The Christmas Debrief

Ladies and gentlemen, I give you… THE FINISHED DIY PLAY KITCHEN:

It has an ‘oven’ section in the bottom, storage for old pots and pans etc behind the curtain, an old tin bowl for a sink, a salvaged tap to go with it, hob tops and switches from our ‘real’ old oven which expired last month, a shelf for cheffing essentials and a bunch of old utensils.

I HEART IT.

It may be quite wonky in places, the paint a bit patchy, but I honestly cannot BELIEVE that someone with my crappy crafting skills was able to make this:

into THAT without losing any fingers.

Anyway. We took it out of the car boot after J went to sleep on Christmas Eve and wrapped it (in bin liners and a bow – couldn’t figure out a more aesthetically pleasing way of wrapping something so huge). Then we waited for the morning and his reaction and…

He loved it. But – in the interests of total transparency – not half as much as the tacky, charity shop fireman sam doll that my mother gave him and which he opened directly before. And it did, slightly, drizzle on my sense of triumph that he opened the kitchen said a polite, “thanks” and then went straight back to playing with Sam.

But it’s a slow burner. He went back to it after lunch and made a delicious meal of “pasta with poo” for everyone (the perfect palate cleanser after a big Christmas feast). And I’m hoping it will outlive the Fireman Sam fad and be something that the baby will play with too, when she grows up.

So from us, he had the kitchen and the story CD. They cost us nothing and they felt like just the right amount. Of course, you can’t stop the grandparents. My mother entered into the spirit and stuck to charity shop finds. But he also got a very sweet brio train set and a playmobile farm from other relations and a whole load of Fireman Sam plastic.

It got me thinking about what we’ll do next Christmas and birthday, when the no-spend rule is over. I managed to source some great second-hand presents for other kids in our wider family this year and I’ll probably try and find good quality second hand stuff for my own kids next year too (unless I’m seized by the MAKING urge again, poor mites…)

If I buy new stuff, though, it’ll be classics. In the course of this year, J’s had a few shiny and new gifts from people who weren’t bound by my crazy no-spend ethos. And watching those things get battered and bashed over the course of the year, I’ve noticed a pattern. The toys that are branded with popular cartoon characters – the Fireman Sam fire station he got for his birthday, for instance, from a relative – have fallen apart and needed fiddly resticking over and over again. Plus, he can only play the set stories with them: there’s a fire, someone gets stuck on Pontypandy Mountain yadda yadda yadda.

But the brio train set is built to survive generations of train crashes and hurlings off the top bunk (I know, because we still have some of the bits that Tom and his siblings tried determinedly to destroy in the seventies). The Sylvanian Family camper van we borrowed from J’s older cousin earlier in the year could be sent on any number of different adventures.

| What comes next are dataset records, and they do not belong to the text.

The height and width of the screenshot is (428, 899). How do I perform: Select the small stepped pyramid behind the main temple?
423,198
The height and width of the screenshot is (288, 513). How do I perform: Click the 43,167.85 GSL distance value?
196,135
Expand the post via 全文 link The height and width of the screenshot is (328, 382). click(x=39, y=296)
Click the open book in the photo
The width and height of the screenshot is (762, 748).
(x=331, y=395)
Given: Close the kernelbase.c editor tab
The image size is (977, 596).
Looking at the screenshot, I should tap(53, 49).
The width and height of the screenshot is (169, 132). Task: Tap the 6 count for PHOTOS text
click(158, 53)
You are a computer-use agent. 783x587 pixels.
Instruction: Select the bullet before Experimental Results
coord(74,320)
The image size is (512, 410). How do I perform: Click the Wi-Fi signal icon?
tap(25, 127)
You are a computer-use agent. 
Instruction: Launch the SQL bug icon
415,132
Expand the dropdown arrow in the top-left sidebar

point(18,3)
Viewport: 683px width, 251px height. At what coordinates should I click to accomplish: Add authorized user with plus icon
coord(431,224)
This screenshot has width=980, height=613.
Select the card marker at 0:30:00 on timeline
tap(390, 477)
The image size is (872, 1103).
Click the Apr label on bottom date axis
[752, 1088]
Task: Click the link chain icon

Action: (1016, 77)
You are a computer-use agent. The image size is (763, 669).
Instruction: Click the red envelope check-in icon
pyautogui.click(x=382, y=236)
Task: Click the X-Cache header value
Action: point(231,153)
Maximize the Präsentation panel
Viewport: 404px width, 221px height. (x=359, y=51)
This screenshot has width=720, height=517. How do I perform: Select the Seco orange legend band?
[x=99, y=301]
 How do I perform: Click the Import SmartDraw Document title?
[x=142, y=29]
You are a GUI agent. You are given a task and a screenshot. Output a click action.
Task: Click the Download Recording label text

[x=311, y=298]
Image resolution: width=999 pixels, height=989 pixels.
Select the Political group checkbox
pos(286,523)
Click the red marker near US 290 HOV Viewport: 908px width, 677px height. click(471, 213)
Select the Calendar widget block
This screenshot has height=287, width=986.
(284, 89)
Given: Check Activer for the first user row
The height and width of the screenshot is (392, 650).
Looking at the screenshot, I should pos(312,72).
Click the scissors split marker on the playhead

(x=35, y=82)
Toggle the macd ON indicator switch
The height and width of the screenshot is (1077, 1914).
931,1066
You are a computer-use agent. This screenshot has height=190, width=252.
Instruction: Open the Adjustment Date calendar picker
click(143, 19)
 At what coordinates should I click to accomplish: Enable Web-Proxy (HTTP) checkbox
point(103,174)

They’re better quality and better for the imagination. Better for the environment, better for my head space – frankly – because they’re better looking and less cluttering for our house-space. So next year, there may be a little spending, but there won’t be any more plastic trash. Fewer, well chosen, unbranded, good quality toys. Toys that can be shared by a boy and his little sister because they’re neither ‘sugar and spice and all things pinkified’ or ‘bright blue snips, snails and puppy dog tails’

Is that possible?! With the four year old boy he’ll be turning into in this brand new year?!